Te das la vuelta y ves cómo Tamara y el hombre abandonan el sótano. Tamara no es estúpida, deja pasar al hombre delante. Solo desearías que no sostuviera el arma en la mano con ese gesto de aficionado.

—Eh, Tamara.

Ella se vuelve.

—Está cometiendo un error, ¿lo sabe, no?

Ella vacila. Te gustaría alertarla, decirle que la conoces y que no quieres que le pase nada. Pero ella es más rápida:

—¿Cómo sabe usted mi nombre?

No tienes respuesta. Por unos segundos, solo la miras, y luego reaccionas por fin y le dices que habías estado en la villa con tus colegas de la Policía Criminal y que…

—Jamás fui presentada a usted —te interrumpe Tamara—. Tampoco nadie me lo presentó a usted. Eso no tiene sentido. Me gustaría de verdad saber cómo sabe mi nombre.

Ella se da la vuelta y sigue al hombre hacia arriba. Ni siquiera piensa en cerrar la puerta a sus espaldas.
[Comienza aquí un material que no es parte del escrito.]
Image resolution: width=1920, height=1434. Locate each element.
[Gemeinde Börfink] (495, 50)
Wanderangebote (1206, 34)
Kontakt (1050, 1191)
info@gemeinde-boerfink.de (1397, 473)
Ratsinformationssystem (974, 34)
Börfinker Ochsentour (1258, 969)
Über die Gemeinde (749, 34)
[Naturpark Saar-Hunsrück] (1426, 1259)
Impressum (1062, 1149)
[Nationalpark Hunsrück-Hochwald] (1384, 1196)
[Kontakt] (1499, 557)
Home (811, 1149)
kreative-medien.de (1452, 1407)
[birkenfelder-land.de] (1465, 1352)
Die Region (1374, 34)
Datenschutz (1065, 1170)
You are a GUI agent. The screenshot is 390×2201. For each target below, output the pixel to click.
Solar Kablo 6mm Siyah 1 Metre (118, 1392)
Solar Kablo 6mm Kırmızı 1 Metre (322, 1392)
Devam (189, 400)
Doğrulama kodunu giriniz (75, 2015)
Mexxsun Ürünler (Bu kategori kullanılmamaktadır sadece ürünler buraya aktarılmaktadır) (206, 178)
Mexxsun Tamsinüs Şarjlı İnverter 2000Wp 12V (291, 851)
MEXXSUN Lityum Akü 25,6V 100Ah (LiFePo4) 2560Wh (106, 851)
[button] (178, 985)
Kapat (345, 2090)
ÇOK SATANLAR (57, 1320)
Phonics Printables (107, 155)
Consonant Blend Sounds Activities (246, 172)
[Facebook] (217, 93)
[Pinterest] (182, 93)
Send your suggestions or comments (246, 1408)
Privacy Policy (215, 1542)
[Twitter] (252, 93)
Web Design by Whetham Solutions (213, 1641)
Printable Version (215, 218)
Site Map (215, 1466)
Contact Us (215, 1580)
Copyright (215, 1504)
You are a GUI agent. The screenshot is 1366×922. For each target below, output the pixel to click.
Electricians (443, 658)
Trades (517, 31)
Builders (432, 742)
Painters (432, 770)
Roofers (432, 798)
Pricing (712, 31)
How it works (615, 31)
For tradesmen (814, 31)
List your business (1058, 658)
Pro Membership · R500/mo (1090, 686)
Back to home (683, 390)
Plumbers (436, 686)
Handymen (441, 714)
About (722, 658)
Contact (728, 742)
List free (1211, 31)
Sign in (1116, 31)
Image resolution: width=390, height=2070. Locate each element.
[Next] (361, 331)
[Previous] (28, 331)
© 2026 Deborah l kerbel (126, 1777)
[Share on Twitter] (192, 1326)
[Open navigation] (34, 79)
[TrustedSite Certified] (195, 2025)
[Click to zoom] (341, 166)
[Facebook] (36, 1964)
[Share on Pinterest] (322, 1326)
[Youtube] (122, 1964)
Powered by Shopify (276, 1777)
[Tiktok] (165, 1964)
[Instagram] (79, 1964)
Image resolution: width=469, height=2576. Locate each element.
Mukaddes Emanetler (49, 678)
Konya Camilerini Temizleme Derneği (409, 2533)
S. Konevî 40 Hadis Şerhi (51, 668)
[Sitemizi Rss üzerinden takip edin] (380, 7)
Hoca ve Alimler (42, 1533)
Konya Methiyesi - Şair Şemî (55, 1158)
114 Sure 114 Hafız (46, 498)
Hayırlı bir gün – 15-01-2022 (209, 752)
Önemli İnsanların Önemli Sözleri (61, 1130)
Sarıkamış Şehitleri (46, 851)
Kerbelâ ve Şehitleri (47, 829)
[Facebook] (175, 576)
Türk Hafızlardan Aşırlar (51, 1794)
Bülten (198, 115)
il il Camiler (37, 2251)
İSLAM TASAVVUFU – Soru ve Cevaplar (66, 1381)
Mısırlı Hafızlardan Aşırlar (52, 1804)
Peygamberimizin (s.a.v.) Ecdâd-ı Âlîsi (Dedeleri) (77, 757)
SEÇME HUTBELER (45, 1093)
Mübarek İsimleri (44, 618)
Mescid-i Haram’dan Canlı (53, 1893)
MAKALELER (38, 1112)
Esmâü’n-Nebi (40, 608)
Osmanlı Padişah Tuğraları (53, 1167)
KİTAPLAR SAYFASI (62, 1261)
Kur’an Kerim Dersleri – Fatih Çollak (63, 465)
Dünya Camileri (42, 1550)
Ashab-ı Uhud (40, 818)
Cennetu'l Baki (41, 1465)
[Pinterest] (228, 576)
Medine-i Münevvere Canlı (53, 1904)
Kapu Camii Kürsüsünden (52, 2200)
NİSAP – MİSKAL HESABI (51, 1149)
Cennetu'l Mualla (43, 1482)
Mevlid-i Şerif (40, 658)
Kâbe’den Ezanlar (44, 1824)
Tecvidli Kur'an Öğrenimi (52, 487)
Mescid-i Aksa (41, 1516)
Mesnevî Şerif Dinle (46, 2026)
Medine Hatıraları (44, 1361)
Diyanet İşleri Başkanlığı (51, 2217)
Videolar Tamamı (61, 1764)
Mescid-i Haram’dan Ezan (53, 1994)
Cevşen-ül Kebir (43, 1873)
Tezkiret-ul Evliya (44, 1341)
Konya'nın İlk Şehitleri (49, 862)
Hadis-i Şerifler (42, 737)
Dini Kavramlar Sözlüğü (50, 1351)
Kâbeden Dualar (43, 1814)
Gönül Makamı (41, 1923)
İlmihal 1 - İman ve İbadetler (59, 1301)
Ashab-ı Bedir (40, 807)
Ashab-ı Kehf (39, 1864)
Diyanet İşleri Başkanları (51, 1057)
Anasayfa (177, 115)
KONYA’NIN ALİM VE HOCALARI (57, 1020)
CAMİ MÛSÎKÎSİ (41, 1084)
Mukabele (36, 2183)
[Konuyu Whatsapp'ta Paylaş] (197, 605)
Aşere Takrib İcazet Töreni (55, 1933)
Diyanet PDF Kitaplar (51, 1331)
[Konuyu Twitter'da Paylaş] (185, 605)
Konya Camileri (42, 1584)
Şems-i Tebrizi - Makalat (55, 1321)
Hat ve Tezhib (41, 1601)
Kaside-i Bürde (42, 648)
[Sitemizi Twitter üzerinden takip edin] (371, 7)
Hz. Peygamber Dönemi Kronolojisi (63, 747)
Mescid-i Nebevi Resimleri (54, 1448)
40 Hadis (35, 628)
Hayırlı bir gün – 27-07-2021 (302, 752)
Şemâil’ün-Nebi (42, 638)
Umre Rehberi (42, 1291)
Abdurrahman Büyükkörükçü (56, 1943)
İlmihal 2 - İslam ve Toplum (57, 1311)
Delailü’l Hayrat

Es tan poco precavida, que no va a sobrevivir con ese hombre ni cinco minutos.

Empiezas tratando de pasar tus manos atadas por debajo de las piernas, de atrás hacia delante. Te duele la espalda, y no es precisamente de mucha ayuda que cuatro de tus costillas estén rotas. Cada movimiento te corta el aliento, y mientras trabajas en las ataduras, te preguntas cómo es que Tamara no te ha creído. Ella te vio en la villa, sabe que eres policía. Y a pesar de eso…

«¿Y de dónde conoce al otro hombre? ¿Qué me he perdido? ¿Quiénes son Helena y Joachim? ¿Dónde estoy?».

Ahora tienes las manos delante de ti. Tienes todo el cuerpo empapado en sudor y consigues ponerte de pie tambaleándote. La puerta del sótano solo está entornada, podrías echar a correr hacia arriba y luego…

El disparo hace que te sobresaltes. Miras desconcertado hacia el techo del sótano, como si te fuera posible ver las habitaciones de arriba a través del hormigón. Esperas el próximo disparo, y cuando comprendes que un solo tiro tendría que haber bastado, empiezas a frotar tus ligaduras contra el borde de la mesa, lleno de pánico.

«Él la ha despachado, ese hijo de puta la ha despachado, y yo, un absoluto idiota, sigo aquí abajo atado y sin poder hacer nada».

Eres demasiado lento. Unos pasos resuenan en la escalera, y tú estás parado delante del borde de la mesa como un idiota, con las manos atadas y sin poder hacer nada.